___ DATA SHOWN

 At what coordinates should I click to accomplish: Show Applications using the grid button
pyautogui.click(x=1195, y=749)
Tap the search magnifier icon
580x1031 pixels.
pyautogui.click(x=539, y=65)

______

**EXERCISE DIRECTIONS**. Each record must be repeated exactly as it is.

**RESPONSE**.
 At what coordinates should I click to accomplish: Show Applications using the grid button
pyautogui.click(x=1195, y=749)
Tap the search magnifier icon
580x1031 pixels.
pyautogui.click(x=539, y=65)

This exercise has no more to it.